My main purpose is to know the difficulty to calculate such asymptotic behaviour, because I want to do a comparison with the so-called Weak Mertens conjecture ( I do not even know if the asymptotics in calculations related to Gregory numbers are so deep as the Prime Number Theorem, but these numbers, Gregory numbers, seem have importance in number theory).

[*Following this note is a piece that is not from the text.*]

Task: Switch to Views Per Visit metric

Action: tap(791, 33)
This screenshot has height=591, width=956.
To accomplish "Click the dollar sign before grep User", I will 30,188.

I know from Abel's identity $$\int_1^x\frac{\sum_{n\leq t}G_n}{t^2}dt=\sum_{n\leq x}\frac{G_n}{n}-\frac{1}{x}\sum_{n\leq x}G_n\tag{2}$$ when $x> 1$. And also can write statements using summation by parts (using the formula 2.3(i) NIST DLMF), for instance $$\sum_{j=1}^{n-1}\frac{G_j}{j}=\frac{1}{n}\sum_{k=1}^{n-1}G_k+\sum_{j=1}^{n-1}\left(\frac{1}{j}-\frac{1}{j+1}\right)\left(\sum_{k=1}^j G_k\right).\tag{3}$$ Additionally one can do specializations of Lemma 1 from [1], I say specializations for arithmetic functions $a(n)=G_n$, or well for $a(n)=\frac{G_n}{n}$ to set more related formulas.

Question. Is it possible set the asymptotic behaviour of $$\int_1^x \frac{\sum_{n\leq t}G_n}{t^2}dt,$$ as $x\to\infty$? You can provide hints and if is required some specific asymptotic for Gregory coefficients you can refer those literature. (Thus I am not specially interested in the details, only a draft to know how much difficult is solve this problem) Many thanks.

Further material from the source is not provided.